To calculate the actual player-outcome-splits, we have two tasks. First we need to calculate the actual difference in win percentage and efficiency above and below the split point. Second, we need to rank all those potential splits by importance. This second step is critical; it’s how you prioritize resources (read: prep time) to try and gain the largest advantage going into a given game.
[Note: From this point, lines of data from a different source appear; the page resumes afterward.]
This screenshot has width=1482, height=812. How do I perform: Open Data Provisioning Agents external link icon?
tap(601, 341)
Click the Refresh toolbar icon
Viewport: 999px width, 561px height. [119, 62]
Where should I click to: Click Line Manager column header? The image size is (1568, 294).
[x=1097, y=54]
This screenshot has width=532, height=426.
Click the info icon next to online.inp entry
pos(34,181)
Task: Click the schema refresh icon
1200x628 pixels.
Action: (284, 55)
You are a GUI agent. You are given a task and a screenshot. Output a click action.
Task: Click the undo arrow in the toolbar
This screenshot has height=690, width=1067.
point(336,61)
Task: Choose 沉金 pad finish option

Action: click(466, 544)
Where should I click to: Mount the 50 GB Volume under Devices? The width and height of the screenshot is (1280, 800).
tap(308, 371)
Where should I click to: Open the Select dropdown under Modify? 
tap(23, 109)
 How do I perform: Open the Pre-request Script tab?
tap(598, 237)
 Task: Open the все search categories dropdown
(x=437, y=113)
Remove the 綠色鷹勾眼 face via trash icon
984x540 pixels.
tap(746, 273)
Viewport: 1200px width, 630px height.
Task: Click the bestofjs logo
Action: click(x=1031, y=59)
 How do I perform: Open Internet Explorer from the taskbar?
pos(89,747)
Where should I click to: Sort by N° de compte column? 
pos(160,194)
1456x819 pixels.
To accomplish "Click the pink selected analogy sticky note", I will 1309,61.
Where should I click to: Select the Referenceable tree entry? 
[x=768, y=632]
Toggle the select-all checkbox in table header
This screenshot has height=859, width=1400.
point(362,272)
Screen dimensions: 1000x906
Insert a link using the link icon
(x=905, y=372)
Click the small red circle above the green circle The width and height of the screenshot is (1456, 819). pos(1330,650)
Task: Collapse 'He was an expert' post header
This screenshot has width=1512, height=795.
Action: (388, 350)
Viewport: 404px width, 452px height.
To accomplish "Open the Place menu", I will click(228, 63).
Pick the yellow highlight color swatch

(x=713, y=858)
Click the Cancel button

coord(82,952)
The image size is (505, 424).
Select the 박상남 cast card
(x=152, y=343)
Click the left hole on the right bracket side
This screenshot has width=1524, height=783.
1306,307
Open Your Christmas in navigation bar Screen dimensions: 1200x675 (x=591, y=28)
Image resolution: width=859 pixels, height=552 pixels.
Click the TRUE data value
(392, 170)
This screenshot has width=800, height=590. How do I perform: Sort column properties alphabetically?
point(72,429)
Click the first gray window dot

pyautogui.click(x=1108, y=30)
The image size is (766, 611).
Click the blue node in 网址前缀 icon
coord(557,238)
The first step is straightforward. For a given player, take all the games included in the sample and line them up by the metric in question (i.e. shots taken) from least to most. Then, for each point in that line, calculate the team’s winning percentage and efficiency (goals divided by possessions) for the games that fall above and below the line. This gives us a huge table of every combination of player/player group, statistic, and split-point. For a given team, that means there are thousands (sometimes hundreds of thousands) of different potential key factors.
The key to making this actionable is by ranking each split-point according to the gap in performance above the line and below the line. In order to rank these, we have a formula in place that is 5 parts efficiency and one part winning percentage. So, for example, in the Weeks example from above, the split in efficiency was 7 percentage points (.07) and the difference in winning percentage was (11-1) – (1-2) OR (92% – 33%) = 54% (.54). We divide that by 5 to get .11. Add them together and the importance of this particular split point (whether Weeks scores or not) comes out to .18.
This number itself doesn’t mean anything by itself; it’s a relative thing. But after doing this calculation for each of the thousands of potential key factors, we rank the table and, voila, highlight the most important ones.
In some cases, you’ll see specific players pop up on the top of the chart for several metrics. In some cases, it’s an entire player grouping. In some cases, it’s all over the place. But it’s different for every team, and that is where it gets interesting as a tool.
If this model always spit out an “insight” that for every team, their leading scorer scoring goals is a key metric in whether they win or lose, it would be useless. The value comes in the fact that every team has a different set of key factors. As I said above, knowing the key factor isn’t enough to make a tactical decision and bam, the victory is yours. But when you have a coach that interprets the results and incorporates them into their overall process, it becomes a useful tool in the arsenal.
As with any data insight, this is not going to be the difference between a 10-win Championship Weekend season and a 5-win season that ends without a conference tournament berth. But it’s an extra “edge” that smart teams can pick up along the way. And in a world where the margins in May are so thin, that can make all the difference.